Harvard University GSD’s Wheelwright Prize is a $100,000 travel-based research grant available to early-career architects worldwide. With an open competition process, the Wheelwright Prize recognizes the importance of field research to professional development, and reinforces Harvard GSD’s dedication to fostering investigative approaches to contemporary design.
Applicants must have received a degree from a professionally accredited architecture program in the past 15 years (graduates prior to 1999 are ineligible). No affiliation to Harvard is required. Applicants will be asked to submit a portfolio of personal work and a research proposal supported by a travel itinerary. Registration deadline is February 15, and submission deadline is March 4 (please note it has been changed from the previously published deadline of February 28).
The jury will select a winner based on the quality of the applicant’s portfolio, scholarly accomplishments, originality or persuasiveness of the research proposal, evidence of ability to fulfill the proposed project, and the potential for the Wheelwright Prize to impact his or her future development.
The 2014 Wheelwright Prize jury is: Iñaki Ábalos, Sílvia Benedito, Pedro Gadanho, K. Michael Hays, Mohsen Mostafavi, Linda Pollak, Shohei Shigematsu, Jorge Silvetti.

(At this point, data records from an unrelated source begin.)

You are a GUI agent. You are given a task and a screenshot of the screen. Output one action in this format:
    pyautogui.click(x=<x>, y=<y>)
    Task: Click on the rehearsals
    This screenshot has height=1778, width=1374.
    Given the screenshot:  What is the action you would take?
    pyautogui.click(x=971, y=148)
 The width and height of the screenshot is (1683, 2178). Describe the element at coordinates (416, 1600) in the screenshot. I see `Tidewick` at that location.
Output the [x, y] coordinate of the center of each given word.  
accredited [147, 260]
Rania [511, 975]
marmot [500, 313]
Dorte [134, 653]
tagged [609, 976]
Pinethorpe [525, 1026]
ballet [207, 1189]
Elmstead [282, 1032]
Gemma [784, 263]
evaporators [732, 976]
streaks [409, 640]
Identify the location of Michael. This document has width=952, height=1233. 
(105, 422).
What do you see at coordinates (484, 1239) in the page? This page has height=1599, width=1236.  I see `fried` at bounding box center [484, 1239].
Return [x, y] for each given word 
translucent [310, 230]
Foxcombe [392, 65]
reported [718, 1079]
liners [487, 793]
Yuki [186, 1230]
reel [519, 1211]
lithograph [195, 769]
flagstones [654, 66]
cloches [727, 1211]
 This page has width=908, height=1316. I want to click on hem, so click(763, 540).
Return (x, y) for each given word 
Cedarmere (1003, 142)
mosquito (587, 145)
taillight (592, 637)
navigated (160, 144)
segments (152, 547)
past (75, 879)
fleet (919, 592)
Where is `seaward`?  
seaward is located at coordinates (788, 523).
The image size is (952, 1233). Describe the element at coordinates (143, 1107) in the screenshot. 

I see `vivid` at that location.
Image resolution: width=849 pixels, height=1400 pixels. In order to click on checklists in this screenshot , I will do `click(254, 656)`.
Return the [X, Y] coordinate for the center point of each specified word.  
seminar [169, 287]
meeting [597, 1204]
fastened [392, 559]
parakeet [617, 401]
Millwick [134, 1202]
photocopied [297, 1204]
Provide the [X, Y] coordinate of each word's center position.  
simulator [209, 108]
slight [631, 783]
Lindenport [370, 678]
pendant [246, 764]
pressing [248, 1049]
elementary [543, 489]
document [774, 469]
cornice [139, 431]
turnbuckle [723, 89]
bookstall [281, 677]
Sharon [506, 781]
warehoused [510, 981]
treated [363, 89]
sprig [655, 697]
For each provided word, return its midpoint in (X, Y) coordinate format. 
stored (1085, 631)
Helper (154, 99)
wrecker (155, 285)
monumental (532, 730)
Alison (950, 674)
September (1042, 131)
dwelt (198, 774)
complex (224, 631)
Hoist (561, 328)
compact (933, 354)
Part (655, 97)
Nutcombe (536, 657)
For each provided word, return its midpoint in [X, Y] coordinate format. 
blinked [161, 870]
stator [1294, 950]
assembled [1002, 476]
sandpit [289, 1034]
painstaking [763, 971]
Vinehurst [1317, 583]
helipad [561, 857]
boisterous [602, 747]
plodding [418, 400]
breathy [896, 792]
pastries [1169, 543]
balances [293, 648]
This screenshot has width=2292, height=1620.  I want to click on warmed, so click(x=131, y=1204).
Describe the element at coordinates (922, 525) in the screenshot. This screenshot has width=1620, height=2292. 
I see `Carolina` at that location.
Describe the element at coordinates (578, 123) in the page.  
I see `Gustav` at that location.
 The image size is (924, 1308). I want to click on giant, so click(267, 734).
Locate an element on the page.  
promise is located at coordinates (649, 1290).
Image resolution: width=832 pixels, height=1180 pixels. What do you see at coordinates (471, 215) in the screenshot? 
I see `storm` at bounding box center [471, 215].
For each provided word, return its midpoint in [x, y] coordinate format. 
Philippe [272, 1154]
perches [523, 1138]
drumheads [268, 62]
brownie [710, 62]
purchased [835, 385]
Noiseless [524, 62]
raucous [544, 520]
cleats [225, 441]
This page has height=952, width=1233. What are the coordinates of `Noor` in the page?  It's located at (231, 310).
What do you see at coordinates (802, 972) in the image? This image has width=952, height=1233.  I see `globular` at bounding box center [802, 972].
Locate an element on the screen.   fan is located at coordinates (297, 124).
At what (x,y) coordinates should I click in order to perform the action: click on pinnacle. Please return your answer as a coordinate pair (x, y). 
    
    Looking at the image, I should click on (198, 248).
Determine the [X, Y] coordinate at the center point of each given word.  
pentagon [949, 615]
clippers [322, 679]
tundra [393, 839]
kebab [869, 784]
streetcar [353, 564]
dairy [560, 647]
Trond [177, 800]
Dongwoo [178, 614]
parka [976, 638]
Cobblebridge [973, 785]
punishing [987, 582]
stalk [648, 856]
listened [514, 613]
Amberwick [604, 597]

Past recipients of the prize, which was previously known as the Arthur Wheelwright Traveling Fellowship, include Paul Rudolph, Eliot Noyes, William Wurster, Christopher Tunnard, I. M. Pei, Farès el-Dahdah, Adele Santos, and Linda Pollak. The 2013 Wheelwright Prize winner was Brooklyn-based architect Gia Wolff, with her proposal “Floating City: The Community-Based Architecture of Parade Floats,” a study of the elaborate temporary and mobile constructions realized annually for carnival festivals around the world.